Jul 26, 2022, 2:00:29 PM7/26/22
to Cybernetic Communications, Laws of Form, Ontolog Forum, Structural Modeling, SysSciWG
Cf: Inquiry Into Inquiry • Understanding 1
http://inquiryintoinquiry.com/2022/07/26/inquiry-into-inquiry-understanding-1/

All,

Another passage from Russell further illustrates what I see as a critical
juncture in his thought. The graph-theoretic figure he uses in analyzing
a complex of logical relationships brings him to the edge of seeing the
limits of dyadic analysis — but he veers off and does not make the leap.
At any rate, that's how it looks from a perspective informed by Peirce.

Here's the first part of the passage.

Excerpt from Bertrand Russell • “Theory of Knowledge” (The 1913 Manuscript)
===========================================================================

<QUOTE BR:>

Part 2. Atomic Propositional Thought

Chapter 1. The Understanding of Propositions

(4). We come now to the last problem which has to be treated in
this chapter, namely: What is the logical structure of the fact
which consists in a given subject understanding a given proposition?
The structure of an understanding varies according to the proposition
understood. At present, we are only concerned with the understanding
of atomic propositions; the understanding of molecular propositions
will be dealt with in Part 3.

Let us again take the proposition “A and B are similar”.

It is plain, to begin with, that the complex “A and B being similar”,
even if it exists, does not enter in, for if it did, we could not
understand false propositions, because in their case there is no
such complex.

SHORT TASK A> Reproduce verbatim the part of the post on Russell that opens with the words containing "Part 2. Atomic" and closes with "a given proposition?".

TASK MATERIAL>
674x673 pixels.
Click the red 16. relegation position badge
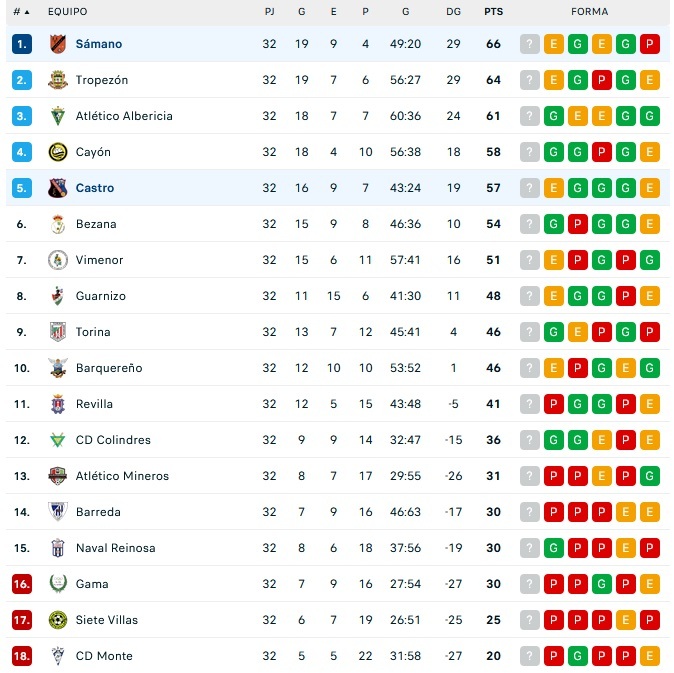[21, 584]
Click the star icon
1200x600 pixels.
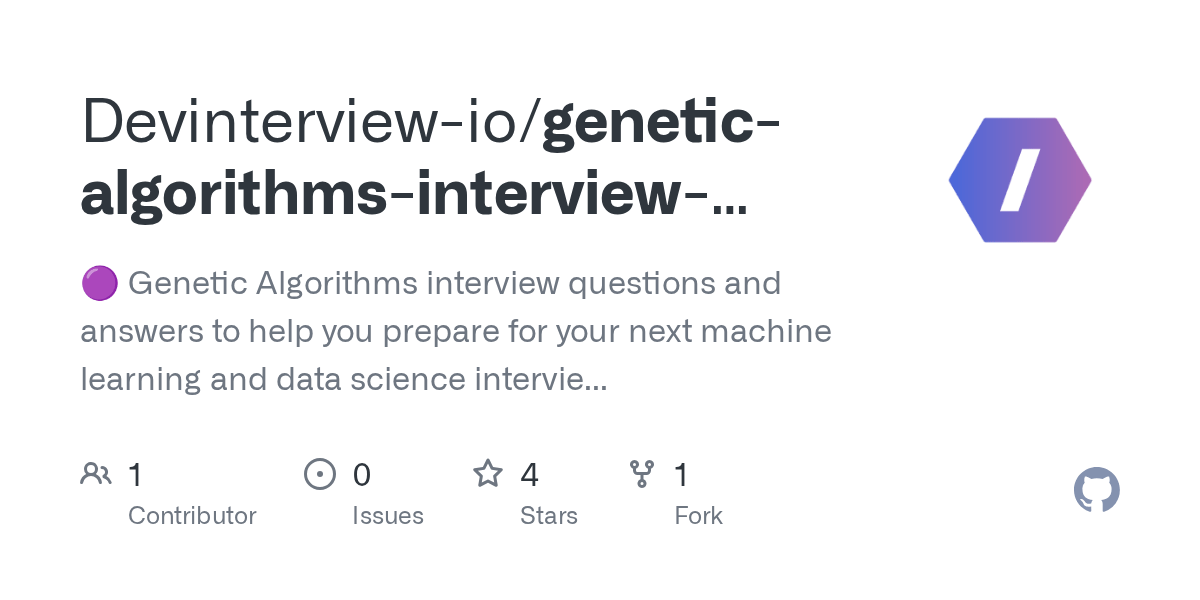488,473
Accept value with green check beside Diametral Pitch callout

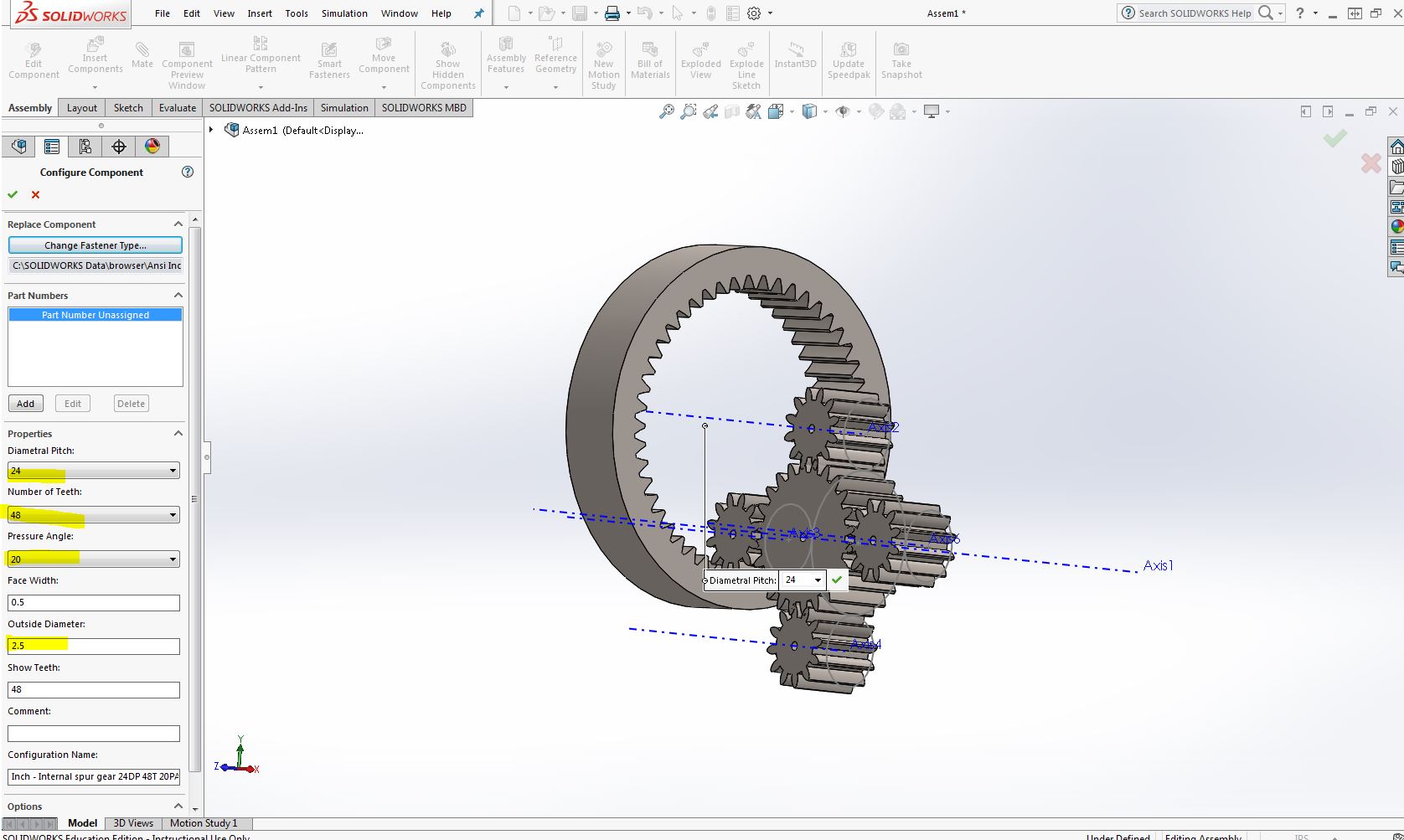(837, 580)
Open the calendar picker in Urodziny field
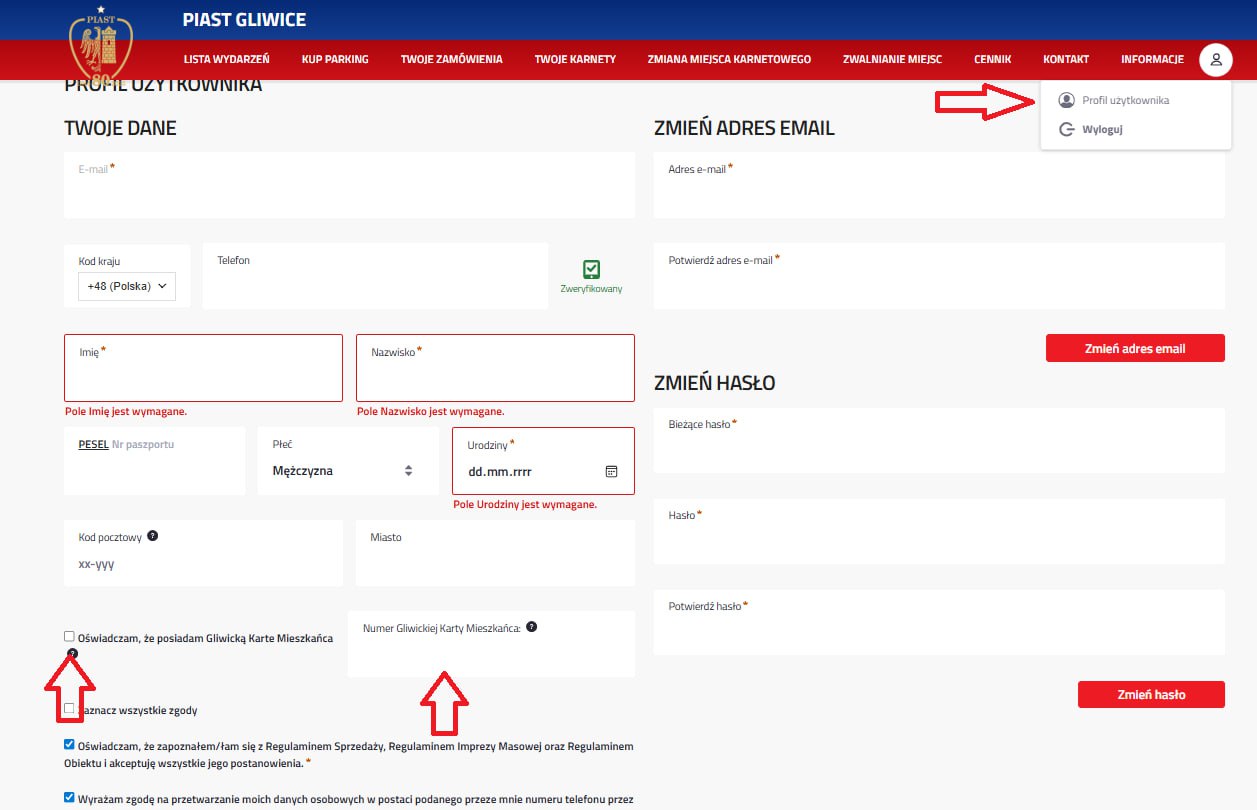 coord(612,471)
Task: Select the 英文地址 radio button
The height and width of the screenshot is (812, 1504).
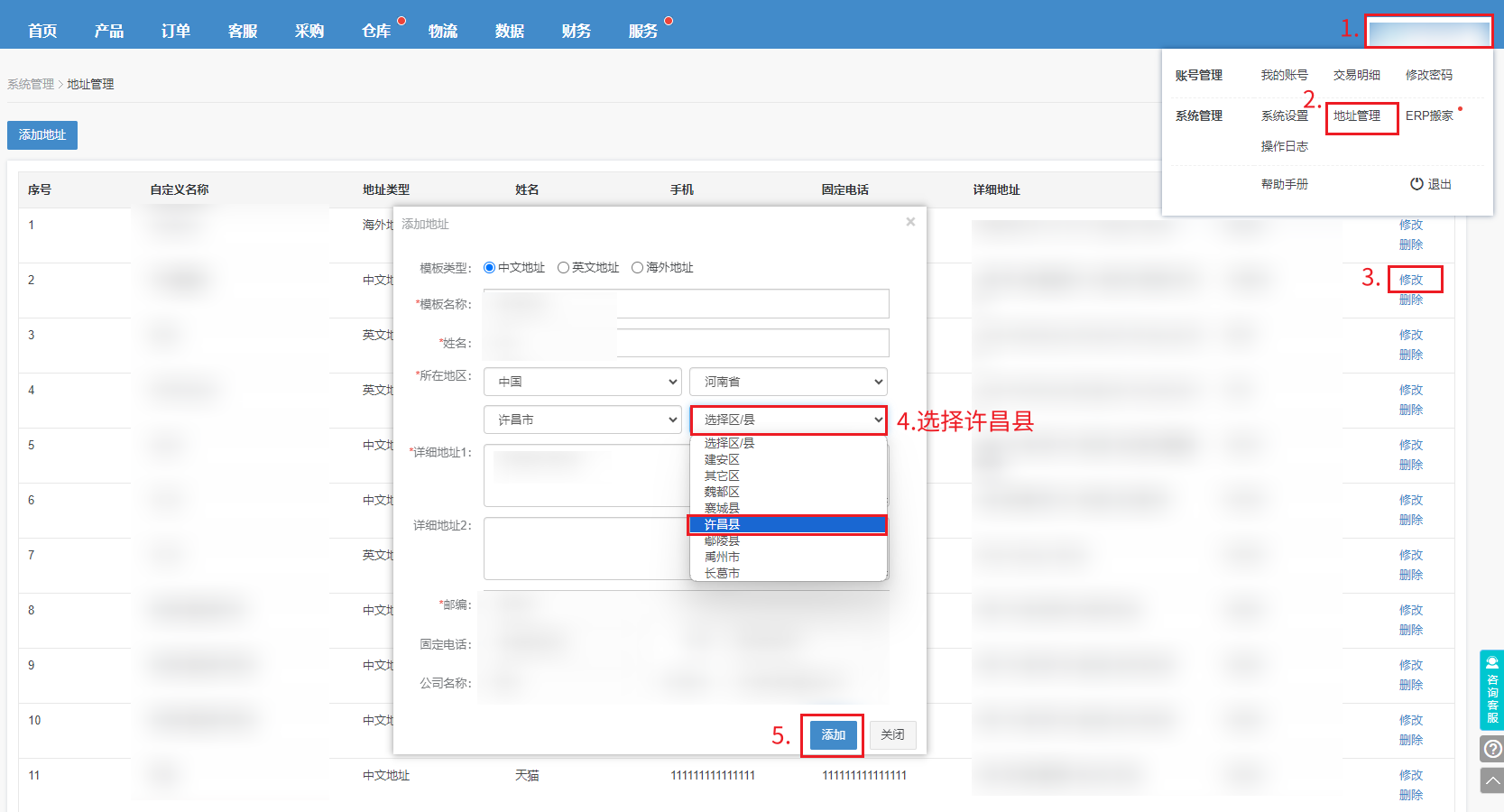Action: [x=564, y=268]
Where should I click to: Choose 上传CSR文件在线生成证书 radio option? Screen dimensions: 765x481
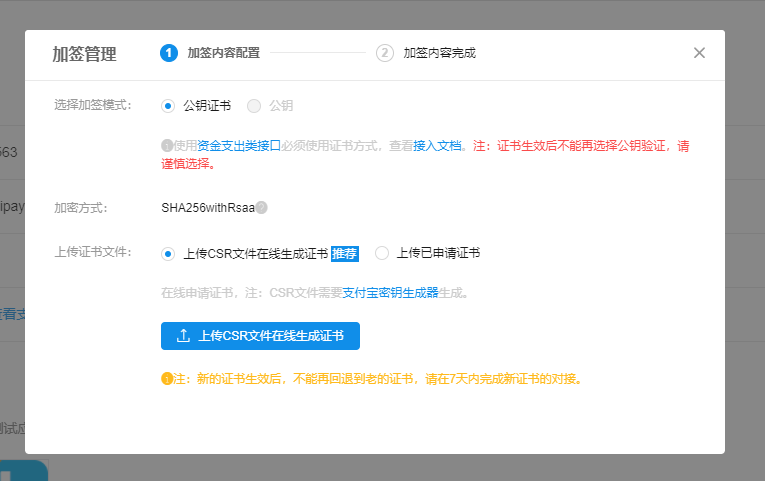[x=168, y=253]
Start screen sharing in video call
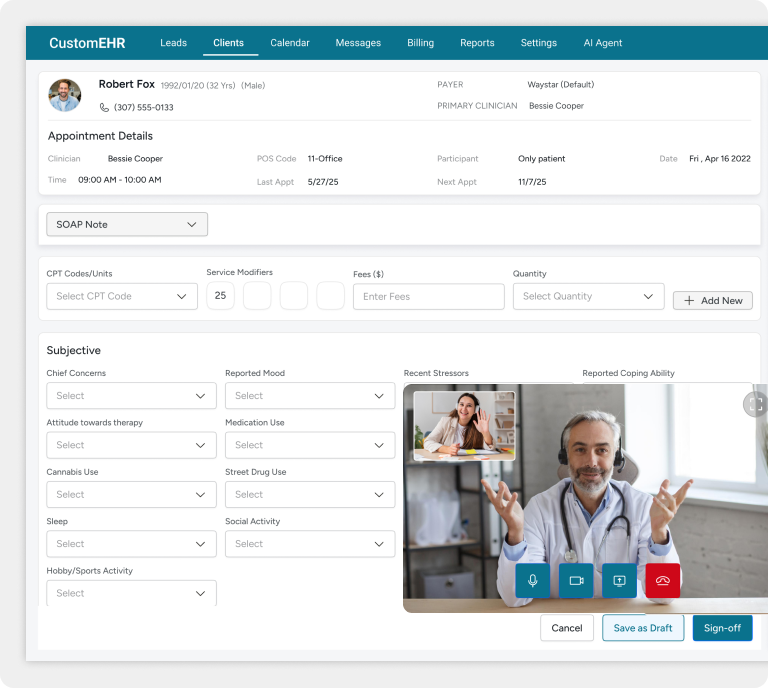 coord(619,581)
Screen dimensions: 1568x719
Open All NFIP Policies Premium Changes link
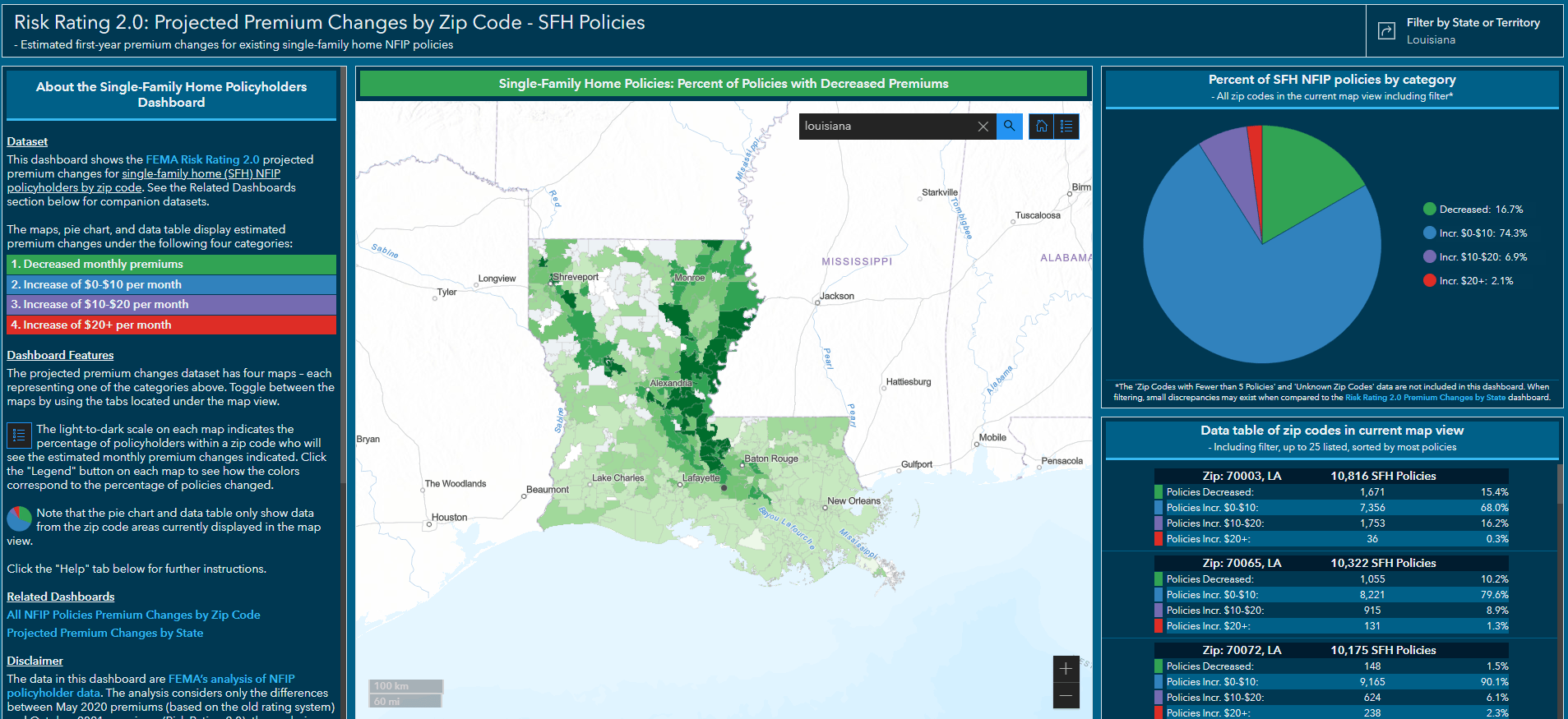click(x=133, y=615)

SHORT TASK B> Rewrite the records from the line containing "Click the star icon" through the end of the records as a Markdown table with the columns No. and Line, giving each line its own row. Skip blank lines and leave out the pictures.

EXERCISE ANSWER A>
Part 2. Atomic Propositional Thought

Chapter 1. The Understanding of Propositions

(4). We come now to the last problem which has to be treated in
this chapter, namely: What is the logical structure of the fact
which consists in a given subject understanding a given proposition?

EXERCISE ANSWER B>
| No. | Line |
|---|---|
| 1 | Click the star icon |
| 2 | 1200x600 pixels. |
| 3 | 488,473 |
| 4 | Accept value with green check beside Diametral Pitch callout |
| 5 | (837, 580) |
| 6 | Open the calendar picker in Urodziny field |
| 7 |  coord(612,471) |
| 8 | Task: Select the 英文地址 radio button |
| 9 | The height and width of the screenshot is (812, 1504). |
| 10 | Action: [x=564, y=268] |
| 11 | Where should I click to: Choose 上传CSR文件在线生成证书 radio option? Screen dimensions: 765x481 |
| 12 | [x=168, y=253] |
| 13 | Start screen sharing in video call |
| 14 |  coord(619,581) |
| 15 | Screen dimensions: 1568x719 |
| 16 | Open All NFIP Policies Premium Changes link |
| 17 | click(x=133, y=615) |